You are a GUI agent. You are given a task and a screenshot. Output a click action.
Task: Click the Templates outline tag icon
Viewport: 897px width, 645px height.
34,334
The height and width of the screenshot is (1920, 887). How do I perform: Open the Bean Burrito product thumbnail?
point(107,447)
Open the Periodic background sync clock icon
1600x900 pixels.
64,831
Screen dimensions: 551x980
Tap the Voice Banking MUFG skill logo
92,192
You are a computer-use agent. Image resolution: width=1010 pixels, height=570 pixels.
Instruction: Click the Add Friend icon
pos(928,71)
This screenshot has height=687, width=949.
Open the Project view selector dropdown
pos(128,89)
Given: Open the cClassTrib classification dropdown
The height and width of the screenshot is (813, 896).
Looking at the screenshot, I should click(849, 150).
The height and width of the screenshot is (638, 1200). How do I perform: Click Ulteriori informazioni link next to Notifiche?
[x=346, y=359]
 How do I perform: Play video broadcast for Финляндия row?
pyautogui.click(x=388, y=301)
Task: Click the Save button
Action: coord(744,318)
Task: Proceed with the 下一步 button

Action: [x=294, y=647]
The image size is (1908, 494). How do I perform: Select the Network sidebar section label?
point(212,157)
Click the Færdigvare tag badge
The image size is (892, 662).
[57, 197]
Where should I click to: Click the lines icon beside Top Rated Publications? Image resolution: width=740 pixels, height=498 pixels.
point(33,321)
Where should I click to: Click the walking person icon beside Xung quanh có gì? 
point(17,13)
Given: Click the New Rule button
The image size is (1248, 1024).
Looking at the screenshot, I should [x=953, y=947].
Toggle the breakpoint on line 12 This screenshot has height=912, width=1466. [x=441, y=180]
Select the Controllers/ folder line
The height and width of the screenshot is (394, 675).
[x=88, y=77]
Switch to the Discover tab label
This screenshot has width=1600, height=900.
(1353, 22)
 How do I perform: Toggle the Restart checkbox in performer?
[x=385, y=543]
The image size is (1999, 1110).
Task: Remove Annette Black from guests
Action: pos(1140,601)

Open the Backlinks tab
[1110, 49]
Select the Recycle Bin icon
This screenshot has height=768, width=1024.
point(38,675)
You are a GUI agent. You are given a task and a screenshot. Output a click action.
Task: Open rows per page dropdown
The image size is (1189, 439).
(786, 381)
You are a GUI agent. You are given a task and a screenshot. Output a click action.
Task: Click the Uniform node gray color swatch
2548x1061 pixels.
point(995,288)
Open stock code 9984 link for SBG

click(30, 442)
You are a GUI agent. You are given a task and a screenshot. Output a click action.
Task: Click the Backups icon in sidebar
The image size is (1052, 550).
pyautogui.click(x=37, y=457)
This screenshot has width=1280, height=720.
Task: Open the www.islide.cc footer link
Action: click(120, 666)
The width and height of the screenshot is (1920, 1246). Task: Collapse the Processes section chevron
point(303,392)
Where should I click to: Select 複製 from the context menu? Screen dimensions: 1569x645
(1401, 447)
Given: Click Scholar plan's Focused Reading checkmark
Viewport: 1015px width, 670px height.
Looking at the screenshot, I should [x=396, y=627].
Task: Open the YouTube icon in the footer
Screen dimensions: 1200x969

--------

[Your assignment]:
Set the entries down again exactly, beginning with their first line and ending with the line that contains "Given: Open the"; omit all other lines.

[Task solution]:
You are a GUI agent. You are given a task and a screenshot. Output a click action.
Task: Click the Templates outline tag icon
Viewport: 897px width, 645px height.
34,334
The height and width of the screenshot is (1920, 887). How do I perform: Open the Bean Burrito product thumbnail?
point(107,447)
Open the Periodic background sync clock icon
1600x900 pixels.
64,831
Screen dimensions: 551x980
Tap the Voice Banking MUFG skill logo
92,192
You are a computer-use agent. Image resolution: width=1010 pixels, height=570 pixels.
Instruction: Click the Add Friend icon
pos(928,71)
This screenshot has height=687, width=949.
Open the Project view selector dropdown
pos(128,89)
Given: Open the cClassTrib classification dropdown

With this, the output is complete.